▶ **Task to complete**
From the line with "Given: Click the green Create button" to the final line of the records, every line is to be duplicated exactly, both of those lines included.

Stored data
########################################

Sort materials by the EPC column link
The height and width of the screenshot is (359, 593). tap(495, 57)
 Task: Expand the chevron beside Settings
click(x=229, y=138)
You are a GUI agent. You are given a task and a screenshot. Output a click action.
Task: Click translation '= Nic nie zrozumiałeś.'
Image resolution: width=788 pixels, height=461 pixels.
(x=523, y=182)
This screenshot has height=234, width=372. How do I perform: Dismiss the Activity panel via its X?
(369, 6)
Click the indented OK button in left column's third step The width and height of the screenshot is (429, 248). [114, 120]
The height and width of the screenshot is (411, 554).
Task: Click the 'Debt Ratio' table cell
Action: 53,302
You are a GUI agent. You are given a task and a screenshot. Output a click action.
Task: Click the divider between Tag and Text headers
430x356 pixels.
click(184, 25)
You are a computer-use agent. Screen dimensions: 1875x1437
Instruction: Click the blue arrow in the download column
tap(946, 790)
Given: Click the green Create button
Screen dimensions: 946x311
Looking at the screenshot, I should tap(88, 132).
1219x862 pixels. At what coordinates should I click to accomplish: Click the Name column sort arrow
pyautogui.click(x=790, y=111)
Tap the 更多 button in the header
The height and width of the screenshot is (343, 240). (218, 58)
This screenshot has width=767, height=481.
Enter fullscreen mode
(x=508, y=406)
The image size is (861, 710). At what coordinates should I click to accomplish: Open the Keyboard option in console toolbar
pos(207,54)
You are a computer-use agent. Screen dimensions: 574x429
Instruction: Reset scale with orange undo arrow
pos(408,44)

########################################

▶ **Exercise solution**
Given: Click the green Create button
Screen dimensions: 946x311
Looking at the screenshot, I should tap(88, 132).
1219x862 pixels. At what coordinates should I click to accomplish: Click the Name column sort arrow
pyautogui.click(x=790, y=111)
Tap the 更多 button in the header
The height and width of the screenshot is (343, 240). (218, 58)
This screenshot has width=767, height=481.
Enter fullscreen mode
(x=508, y=406)
The image size is (861, 710). At what coordinates should I click to accomplish: Open the Keyboard option in console toolbar
pos(207,54)
You are a computer-use agent. Screen dimensions: 574x429
Instruction: Reset scale with orange undo arrow
pos(408,44)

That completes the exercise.